How the "Peak Probability Contrasts" (PPC) method works
PPC is a method for classifying spectra into two or more groups (such as normal and diseased), from labelled training data.
The input data can be either raw spectra, one spectra per individual, or a list
of extracted peaks, one list per individual. If raw data spectra are provided,
PPC applies its built-in peak finder. This
peak-finder
is crude, simply looking for local maxima in a window, with an intensity a pre-specified
amount over background. Better results can often be obtained by applying a
more sophisticated peak finding procedure, and then using the extracted peaks
as input into PPC.
With a list of peaks for each spectra, PPC does the following
1. apply hierarchical clustering along the m/z axis, to get a common
set of peaks for all spectra
2. go back to the individual spectra, and record whether each common
peak is present, and the intensity of that peak.
3. for each common peak, find a intensity cutpoint that best discriminates
normal spectra from diseased spectra.
4. for each common peak, compute the proportion of spectra with peaks
above the optimal cutpoint
5. apply a nearest shrunken centroid classifier to these proportions.
In this last step, the proportions are shrunk towards each other by as user-specified amount (estimated by cross-validation). If they are shrunk so as to be equal to one another, that common peak is eliminated from the classifier. Hence PPC has built-in feature selection. Peaks whose proportions are the most different between the two groups, are the best ones for discriminating between the groups.

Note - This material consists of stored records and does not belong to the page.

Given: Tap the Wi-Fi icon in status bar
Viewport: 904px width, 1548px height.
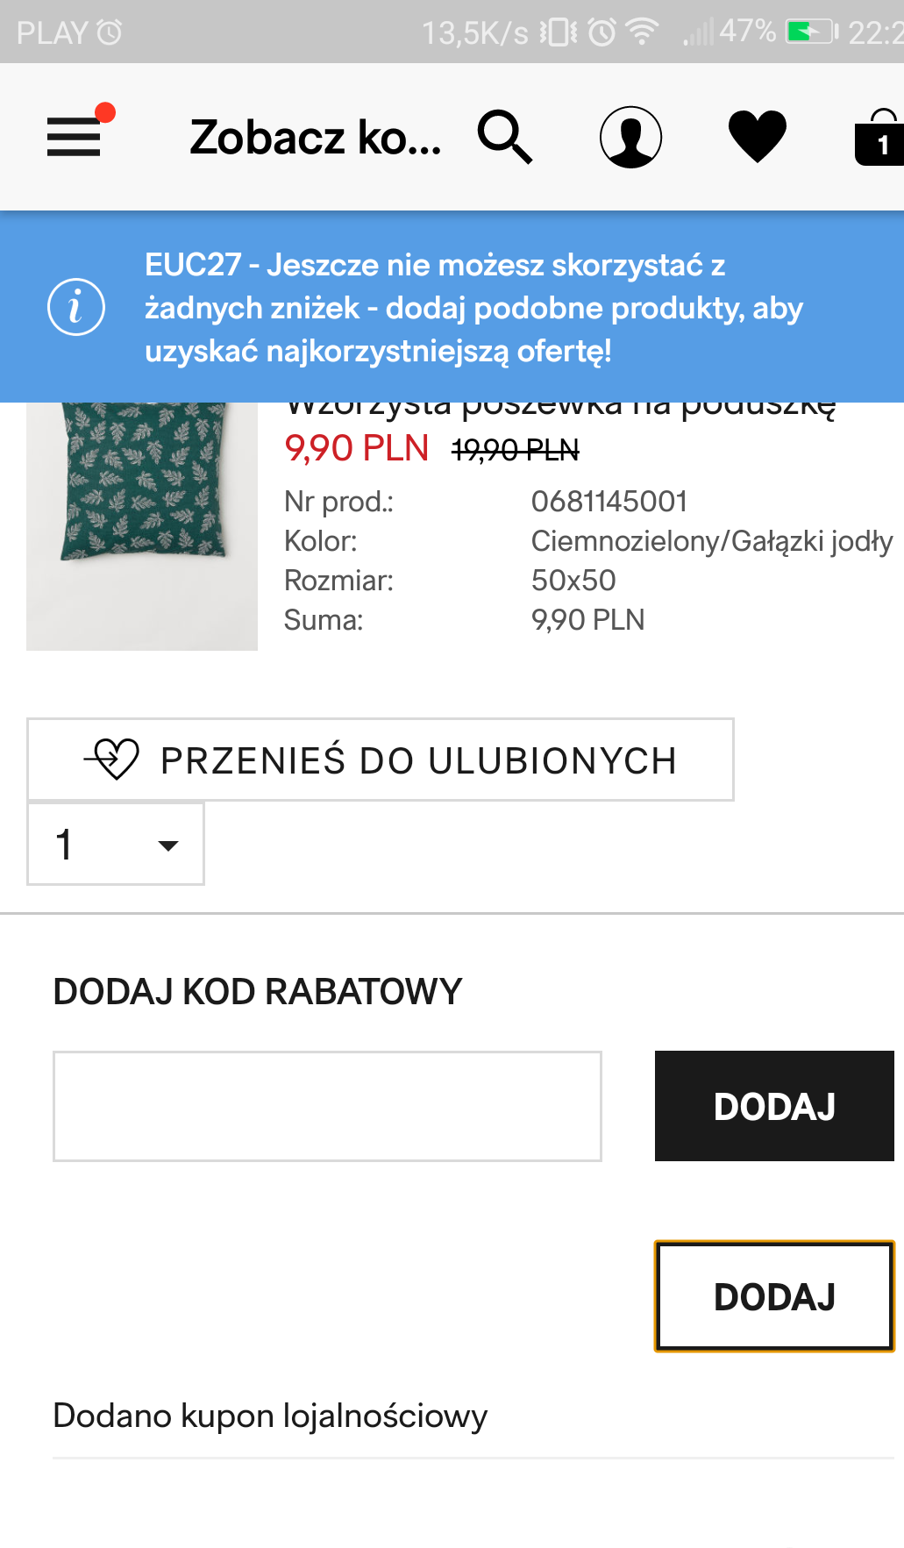Looking at the screenshot, I should click(643, 32).
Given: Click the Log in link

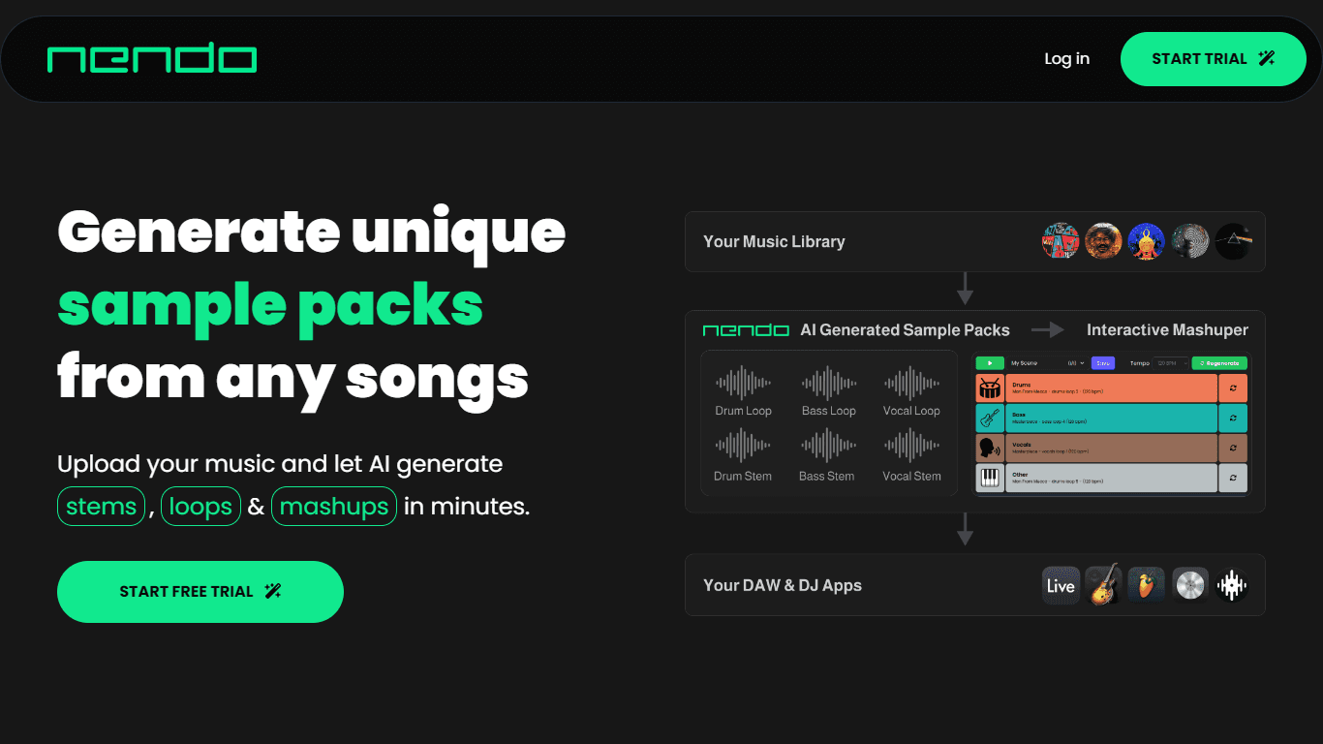Looking at the screenshot, I should coord(1066,59).
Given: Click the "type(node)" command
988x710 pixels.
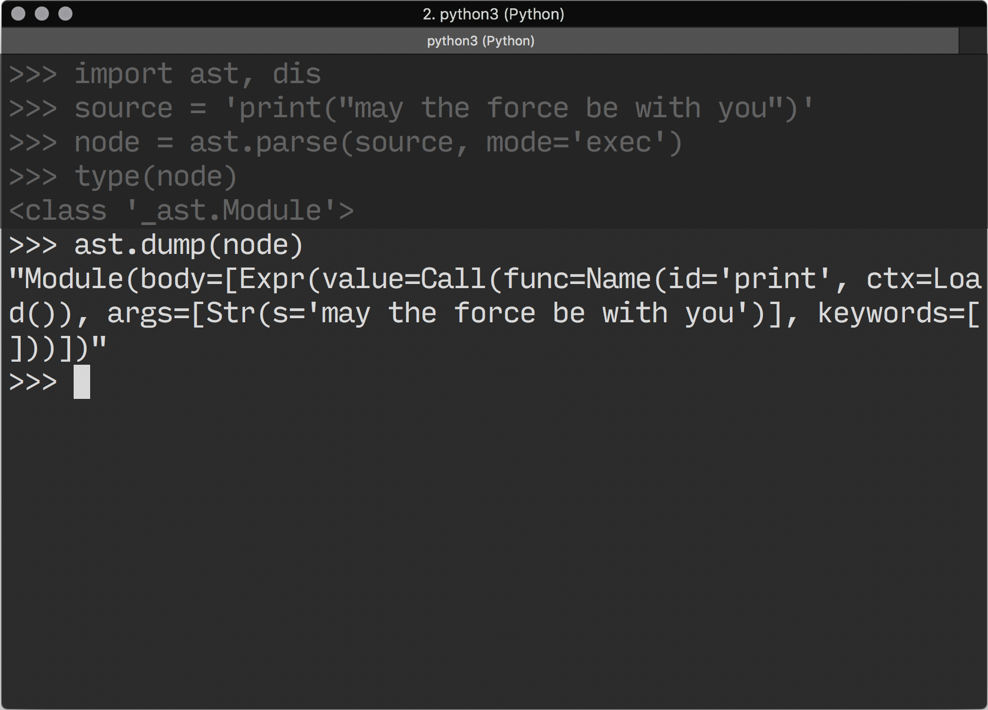Looking at the screenshot, I should coord(156,177).
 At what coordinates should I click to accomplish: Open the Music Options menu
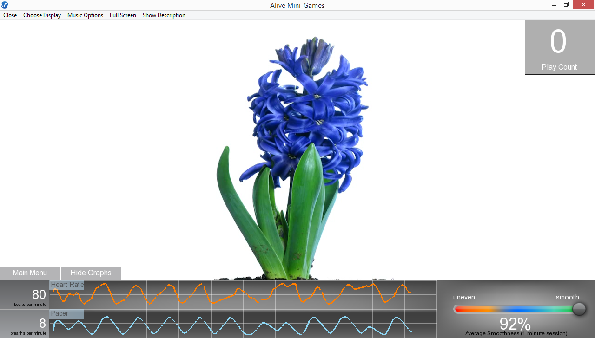pos(85,15)
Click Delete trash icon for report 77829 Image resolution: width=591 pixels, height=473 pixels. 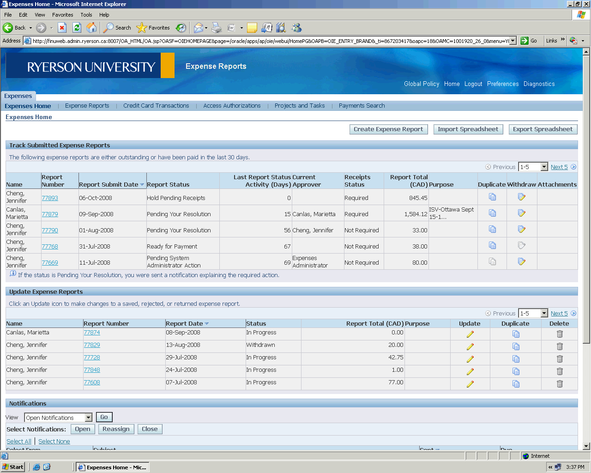[560, 346]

PPC classifies new spectra as follows. A feature vector of zeroes and
ones is created, with an entry for each common peak: 1 if the new spectra
has a common peak with intensity above the optimal cutpoint for that
common peak, and 0 otherwise. Then the feature vector is compared to
the vectors of proportions for the normal and diseased groups (computed
in step 4), and assigned to the group whose vector it is closest to,
in simple Euclidean distance.
In addition, PPC can handle batches, eg samples run on different chip
surfaces. It concatenates the spectra from different batches into one
long spectra, and compares spectra from different people on the same
batch.